## Exercise aim:
Copy out every line in the entries below that contains the word "toolbar".

## Records supplied:

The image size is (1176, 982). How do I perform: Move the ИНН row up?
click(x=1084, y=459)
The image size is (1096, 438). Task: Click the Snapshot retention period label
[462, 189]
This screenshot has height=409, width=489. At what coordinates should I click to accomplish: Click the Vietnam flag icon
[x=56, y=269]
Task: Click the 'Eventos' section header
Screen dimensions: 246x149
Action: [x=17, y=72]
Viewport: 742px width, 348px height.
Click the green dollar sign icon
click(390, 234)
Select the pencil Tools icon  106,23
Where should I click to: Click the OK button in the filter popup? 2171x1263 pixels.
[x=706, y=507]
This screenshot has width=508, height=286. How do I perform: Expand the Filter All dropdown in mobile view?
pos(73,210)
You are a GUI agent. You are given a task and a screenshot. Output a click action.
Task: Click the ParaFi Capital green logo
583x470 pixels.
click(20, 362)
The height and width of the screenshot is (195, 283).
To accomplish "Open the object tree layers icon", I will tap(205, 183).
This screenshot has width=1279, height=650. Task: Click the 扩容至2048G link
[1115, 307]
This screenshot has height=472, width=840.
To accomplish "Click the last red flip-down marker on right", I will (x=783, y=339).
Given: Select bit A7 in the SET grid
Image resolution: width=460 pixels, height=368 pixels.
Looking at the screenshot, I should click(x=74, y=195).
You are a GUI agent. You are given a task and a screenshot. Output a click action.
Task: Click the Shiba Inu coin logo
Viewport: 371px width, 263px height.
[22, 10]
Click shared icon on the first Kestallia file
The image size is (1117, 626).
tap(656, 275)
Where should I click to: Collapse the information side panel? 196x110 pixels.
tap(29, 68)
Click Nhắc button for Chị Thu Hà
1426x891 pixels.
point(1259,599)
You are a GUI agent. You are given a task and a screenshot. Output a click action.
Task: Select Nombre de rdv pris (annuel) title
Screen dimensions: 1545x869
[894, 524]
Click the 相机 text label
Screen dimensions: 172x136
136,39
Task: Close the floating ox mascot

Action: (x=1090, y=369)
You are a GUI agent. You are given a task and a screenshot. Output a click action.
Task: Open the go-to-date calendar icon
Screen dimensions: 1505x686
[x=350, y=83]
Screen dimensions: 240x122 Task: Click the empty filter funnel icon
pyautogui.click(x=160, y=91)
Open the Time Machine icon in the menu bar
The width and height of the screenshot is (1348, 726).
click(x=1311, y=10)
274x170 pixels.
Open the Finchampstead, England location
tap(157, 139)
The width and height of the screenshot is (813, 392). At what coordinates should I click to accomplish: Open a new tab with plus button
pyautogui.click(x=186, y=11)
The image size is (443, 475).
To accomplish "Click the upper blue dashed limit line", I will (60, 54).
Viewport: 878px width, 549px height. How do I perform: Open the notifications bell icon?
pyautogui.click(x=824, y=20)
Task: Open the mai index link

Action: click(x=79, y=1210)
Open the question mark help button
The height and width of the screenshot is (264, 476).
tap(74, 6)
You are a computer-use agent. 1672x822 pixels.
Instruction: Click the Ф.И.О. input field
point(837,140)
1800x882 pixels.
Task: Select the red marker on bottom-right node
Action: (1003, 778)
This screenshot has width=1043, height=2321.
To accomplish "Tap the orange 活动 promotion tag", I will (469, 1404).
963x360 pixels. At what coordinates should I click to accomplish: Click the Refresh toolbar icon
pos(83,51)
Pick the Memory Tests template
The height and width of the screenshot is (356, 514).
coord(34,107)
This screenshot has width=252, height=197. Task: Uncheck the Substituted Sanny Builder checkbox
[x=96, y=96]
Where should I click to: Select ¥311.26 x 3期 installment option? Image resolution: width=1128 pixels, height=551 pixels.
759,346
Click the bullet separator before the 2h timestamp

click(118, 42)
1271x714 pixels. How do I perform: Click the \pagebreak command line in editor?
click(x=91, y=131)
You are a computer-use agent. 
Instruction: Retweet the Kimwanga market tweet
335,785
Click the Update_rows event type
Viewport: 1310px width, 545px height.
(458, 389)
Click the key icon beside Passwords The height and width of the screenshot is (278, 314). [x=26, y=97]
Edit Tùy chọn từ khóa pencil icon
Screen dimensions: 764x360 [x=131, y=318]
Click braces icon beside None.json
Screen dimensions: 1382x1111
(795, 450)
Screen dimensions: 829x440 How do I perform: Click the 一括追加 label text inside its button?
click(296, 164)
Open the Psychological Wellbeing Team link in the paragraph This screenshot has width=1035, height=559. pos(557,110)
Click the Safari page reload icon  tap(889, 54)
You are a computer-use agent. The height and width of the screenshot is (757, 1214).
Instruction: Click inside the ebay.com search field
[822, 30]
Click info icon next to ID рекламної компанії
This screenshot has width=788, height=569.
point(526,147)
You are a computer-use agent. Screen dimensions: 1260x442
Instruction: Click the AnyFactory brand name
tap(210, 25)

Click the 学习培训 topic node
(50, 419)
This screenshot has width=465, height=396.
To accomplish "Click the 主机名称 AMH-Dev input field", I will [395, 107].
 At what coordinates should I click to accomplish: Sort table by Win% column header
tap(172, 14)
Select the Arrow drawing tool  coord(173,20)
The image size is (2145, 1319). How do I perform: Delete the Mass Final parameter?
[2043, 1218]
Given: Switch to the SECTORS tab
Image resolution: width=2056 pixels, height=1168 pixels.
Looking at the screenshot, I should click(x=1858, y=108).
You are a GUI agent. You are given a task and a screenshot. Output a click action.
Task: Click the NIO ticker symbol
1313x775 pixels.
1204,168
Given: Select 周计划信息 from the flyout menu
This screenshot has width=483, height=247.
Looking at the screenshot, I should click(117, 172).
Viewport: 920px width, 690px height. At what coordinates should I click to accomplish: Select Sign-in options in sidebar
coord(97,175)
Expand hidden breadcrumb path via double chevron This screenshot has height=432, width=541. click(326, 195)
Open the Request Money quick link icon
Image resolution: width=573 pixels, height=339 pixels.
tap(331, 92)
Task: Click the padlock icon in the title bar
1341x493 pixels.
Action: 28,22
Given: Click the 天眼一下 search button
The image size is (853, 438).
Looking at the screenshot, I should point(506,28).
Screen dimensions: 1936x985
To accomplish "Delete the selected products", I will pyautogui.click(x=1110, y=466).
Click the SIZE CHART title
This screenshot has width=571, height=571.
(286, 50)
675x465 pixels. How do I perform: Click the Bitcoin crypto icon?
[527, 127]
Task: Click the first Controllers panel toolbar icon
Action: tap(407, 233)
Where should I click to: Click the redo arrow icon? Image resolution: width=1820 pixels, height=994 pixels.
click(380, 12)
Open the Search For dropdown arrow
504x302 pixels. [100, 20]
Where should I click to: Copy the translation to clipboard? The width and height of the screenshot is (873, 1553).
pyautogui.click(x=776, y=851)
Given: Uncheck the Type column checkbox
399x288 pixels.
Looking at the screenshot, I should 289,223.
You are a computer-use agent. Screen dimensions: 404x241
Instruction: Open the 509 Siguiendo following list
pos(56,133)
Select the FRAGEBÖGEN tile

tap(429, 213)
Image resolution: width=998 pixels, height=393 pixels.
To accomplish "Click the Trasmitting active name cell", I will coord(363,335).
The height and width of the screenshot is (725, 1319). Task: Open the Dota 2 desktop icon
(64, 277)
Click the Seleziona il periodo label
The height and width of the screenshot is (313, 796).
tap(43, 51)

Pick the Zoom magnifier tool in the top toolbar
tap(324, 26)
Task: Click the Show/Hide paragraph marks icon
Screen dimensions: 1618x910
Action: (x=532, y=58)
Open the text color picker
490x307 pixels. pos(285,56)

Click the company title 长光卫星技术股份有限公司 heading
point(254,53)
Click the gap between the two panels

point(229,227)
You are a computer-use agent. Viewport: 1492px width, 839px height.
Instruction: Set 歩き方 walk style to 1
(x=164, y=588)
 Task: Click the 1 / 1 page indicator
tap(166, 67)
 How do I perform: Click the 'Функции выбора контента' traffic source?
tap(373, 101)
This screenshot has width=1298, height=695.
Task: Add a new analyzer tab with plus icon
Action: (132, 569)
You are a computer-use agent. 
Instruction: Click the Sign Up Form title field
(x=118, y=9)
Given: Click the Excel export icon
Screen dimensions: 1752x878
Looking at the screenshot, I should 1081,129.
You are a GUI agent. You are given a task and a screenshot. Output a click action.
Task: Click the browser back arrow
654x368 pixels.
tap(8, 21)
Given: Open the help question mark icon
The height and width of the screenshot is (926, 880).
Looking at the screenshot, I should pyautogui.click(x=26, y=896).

## Written reply:
963x360 pixels. At what coordinates should I click to accomplish: Click the Refresh toolbar icon
Task: Click the first Controllers panel toolbar icon
Pick the Zoom magnifier tool in the top toolbar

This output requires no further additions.